Ed Ferreira/Estadão
Ed Ferreira/Estadão

Dilma diz que fala de Levy sobre desoneração da folha foi 'infeliz'

Segundo o ministro da Fazenda, a 'brincadeira' da desoneração custa R$ 25 bilhões por ano para os cofres públicos

Rafael Moraes Moura, Enviado especial

28 de fevereiro de 2015 | 13h29

Atualizado às 14h30.

TARARIRAS, URUGUAI - Um dia depois de o ministro da Fazenda, Joaquim Levy, dizer que a desoneração da folha de pagamento foi "grosseira", a presidente Dilma Rousseff disse neste sábado que Levy foi "infeliz" na declaração e que a desoneração da folha é "importantíssima e continua sendo".


Levy anunciou nessa sexta um pacote de aumento de impostos e redução de benefícios a empresas.

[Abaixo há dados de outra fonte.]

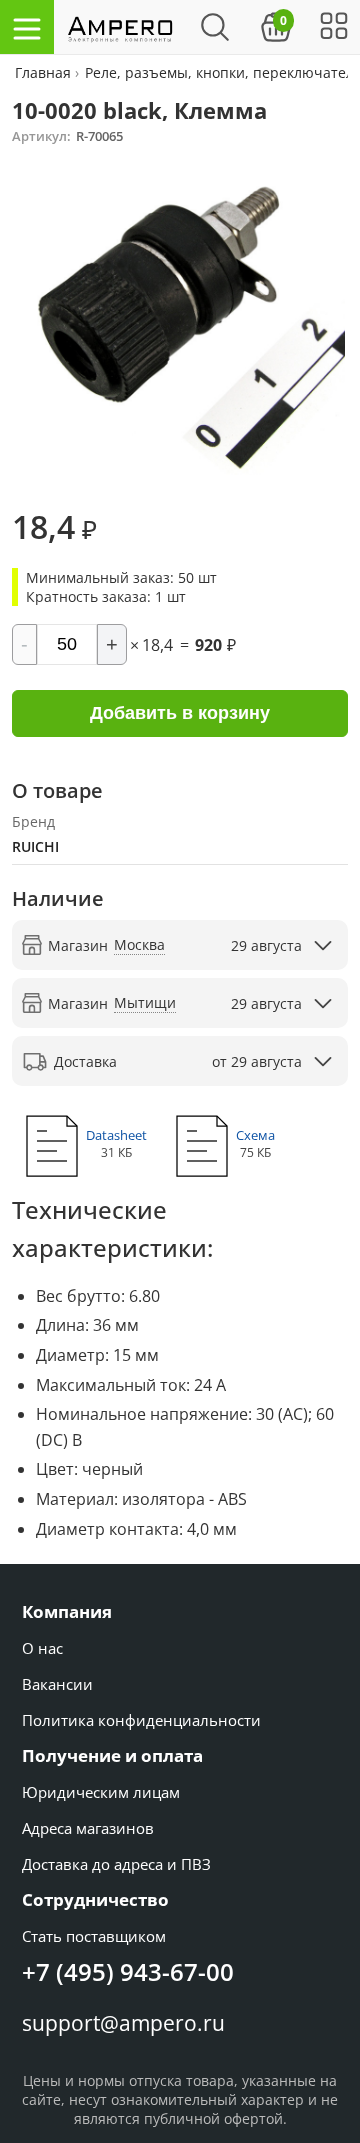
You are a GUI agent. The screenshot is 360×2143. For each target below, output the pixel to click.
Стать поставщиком (94, 1936)
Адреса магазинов (88, 1828)
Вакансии (57, 1684)
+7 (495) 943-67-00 (128, 1971)
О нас (42, 1648)
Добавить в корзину (180, 713)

Ontem o ministro fez críticas ao programa de desoneração. "A troca entre a folha e o faturamento não era muito vantajosa", disse. Segundo ele, a "brincadeira" custou R$ 25 bilhões aos cofres públicos.



"Se não fosse importante, já teríamos eliminado e simplesmente abandonado. Acho que o ministro foi infeliz no uso do adjetivo", comentou Dilma a jornalistas, pouco antes de participar da inauguração do Parque Eólico Artilleros, em Tarariras, no Uruguai.


"O ministro e todos os setores estão comprometidos com a melhoria das condições fiscais do País. A desoneração da folha de pagamento é uma realidade e nós garantimos que haja um reajuste nas condições", declarou Dilma, há pouco. De acordo com a presidente, a desoneração da folha não é "simplesmente um instrumento de ajuste fiscal". "É um instrumento que vai permanecer. Agora, em certas conjunturas, temos de reajustá-los, ou para cima, ou para baixo", apontou.


Questionada pelo Broadcast se o ajuste fiscal seria um reconhecimento do erros de gestão do primeiro mandato, Dilma respondeu: "Meu querido, quando a realidade muda, a gente muda". Citou o exemplo da tarifa da energia elétrica, que vai subir em média, 23%, a partir da próxima segunda-feira. "A tarifa da energia decorre da chuva. Quando aumenta a chuva, diminui a tarifa, porque entra a energia hidrelétrica. Quando diminui a chuva, diminui a hidrelétrica e aí tem de contratar a térmica, e térmica é mais cara", disse a presidente.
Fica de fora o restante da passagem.